» Excerto citado:
# # # # # # #
A lista de fatores de risco é considerável. O envelhecimento, a obesidade, a gravidez e o parto (bem como o tipo de parto), as alterações hormonais (especialmente na menopausa), as cirurgias ginecológicas (no caso da mulher), as cirurgias para o cancro da próstata (no caso do homem), o tipo de exercício físico (se for de grande impacto) ou até mesmo as alterações posturais e a dificuldade na marcha.

“No entanto, é muito importante salientar que a perda de urina poderá estar associada também a outras doenças, como a diabetes, a doença de Parkinson, a esclerose múltipla, o AVC, a depressão, a défices cognitivos e a demência, e também a infeções urinárias de repetição e a sintomas do trato urinário inferior ainda em criança”, adianta Mariana Pereira.
# # # # # # #
» Dados de entrada:
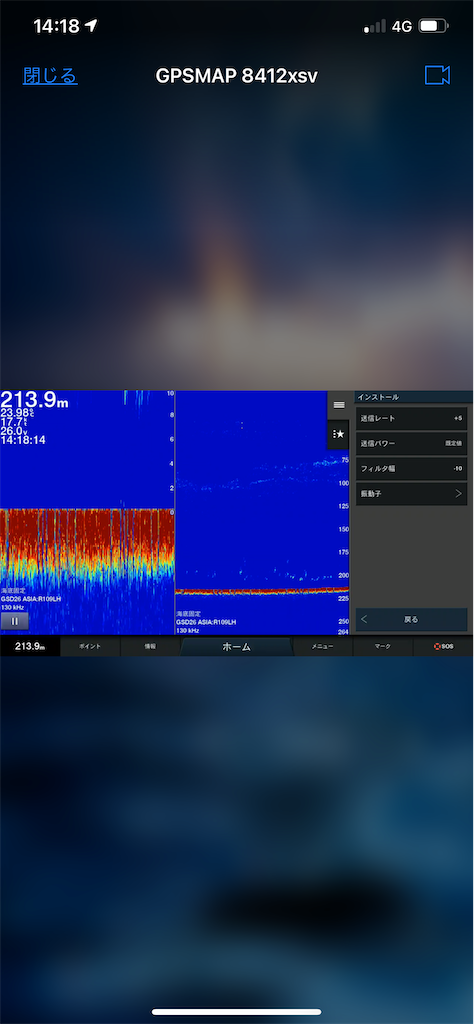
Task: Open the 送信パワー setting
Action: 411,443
# # # # # # #
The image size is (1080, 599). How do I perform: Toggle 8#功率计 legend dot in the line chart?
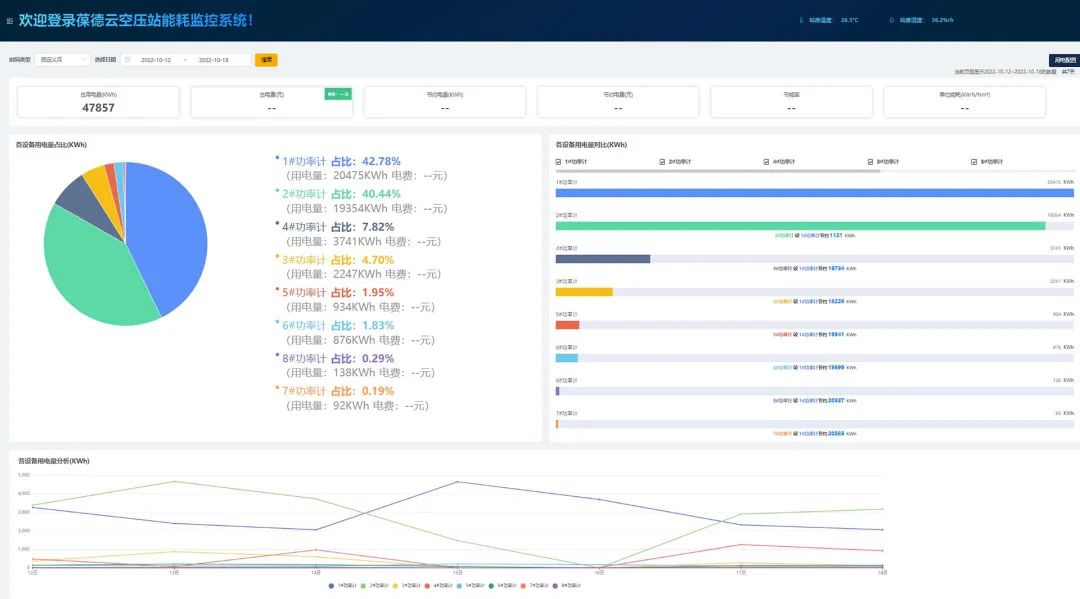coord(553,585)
# # # # # # #
» O que fazer:
A – Reproduza do excerto tudo o que vai desde "A lista de fatores" até "dificuldade na marcha.", sem alterar nada.
B – Como resumiria o excerto em duas frases?
Os registos não têm qualquer relação com o excerto.

» Respostas dadas:
A –
A lista de fatores de risco é considerável. O envelhecimento, a obesidade, a gravidez e o parto (bem como o tipo de parto), as alterações hormonais (especialmente na menopausa), as cirurgias ginecológicas (no caso da mulher), as cirurgias para o cancro da próstata (no caso do homem), o tipo de exercício físico (se for de grande impacto) ou até mesmo as alterações posturais e a dificuldade na marcha.

B – O excerto apresenta uma lista considerável de fatores de risco, como o envelhecimento, a obesidade, a gravidez e o parto, as alterações hormonais, certas cirurgias, o exercício físico de grande impacto, as alterações posturais e a dificuldade na marcha. Mariana Pereira salienta que a perda de urina poderá estar associada também a outras doenças, como a diabetes, a doença de Parkinson, a esclerose múltipla, o AVC, a depressão e a demência, e ainda a infeções urinárias de repetição.